Yoav and I are both not-quite-sick-but-yes-a-little-sick, sniffly and drippy and my throat hurts and he feels a tiny bit feverish. The weather has blown hot and cold (har har har), everyone is sick (it seems), the girlies both have stuffy noses sometimes, etc.
So Purim morning after megilla reading, Yoav stays home to receive visitors and I go out with the girls. The stroller is full of plates of hot dogs and french fries (and supplemental Druyan Cup'o'Junk (TM) cups full of candy), I'm wearing the baby and Sarah Rochel is walking. We're just on our block, but we don't get everywhere we wanted to go - alright, fine, Purim is about letting go.
Back home, it's almost 2 PM, our seuda is at 2:30, Yoav is at shul, Sarah Rochel is playing in the other room, Shulamis is on the rug kicking air... and I start doing what I've noticed I do every year on Purim, which go from kitchen to mirpesset repeatedly, looking outside for something but I don't know what.

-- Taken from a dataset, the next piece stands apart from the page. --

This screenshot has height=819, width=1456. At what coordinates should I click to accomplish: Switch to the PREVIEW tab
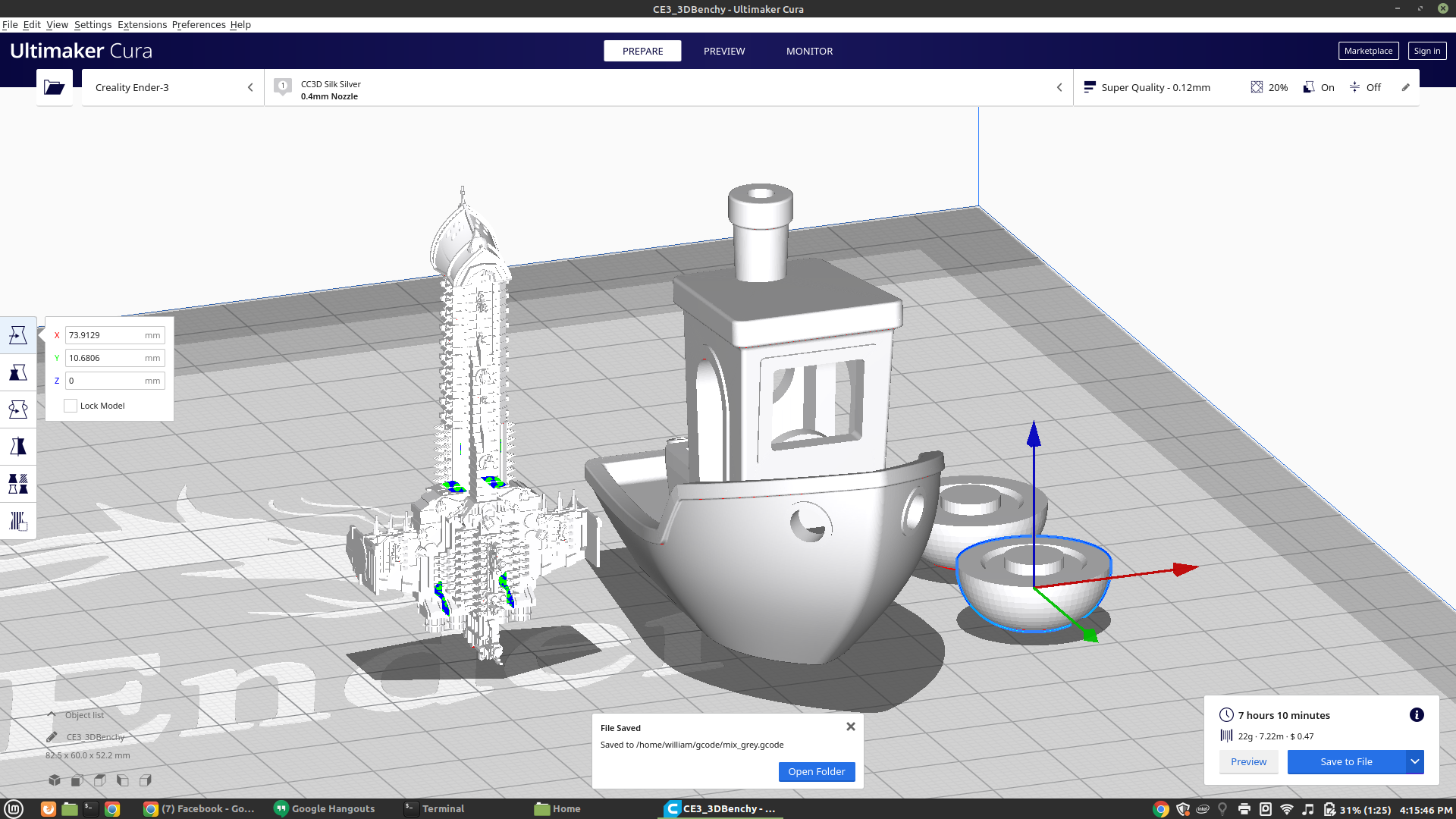(723, 51)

Anyway, I recall that Purim is of course an incredibly powerful time to pray. I got to daven this morning, but mincha is generally out of my grasp. I don't have time to daven mincha now either - formal prayer is pretty much now my husband's domain when I am in charge of the kiddos, but it occurs to me to grab my tehillim. I flip open at random, and this is what I read:
Moshivei akeres habayis, em habanim smeicha.
Isn't that the entire Purim story? Making great who was low - turning things around - taking an orphaned, greenish girl and making her a queen that she might save her people - and our own Purim story, making us the glad parents of children.
That's what Purim is.
I finished the perek, and then Sarah Rochel pops her head in to say, "Mommy, come change my diaper now, I finished pooping."
And that, my friends, is what it's all about.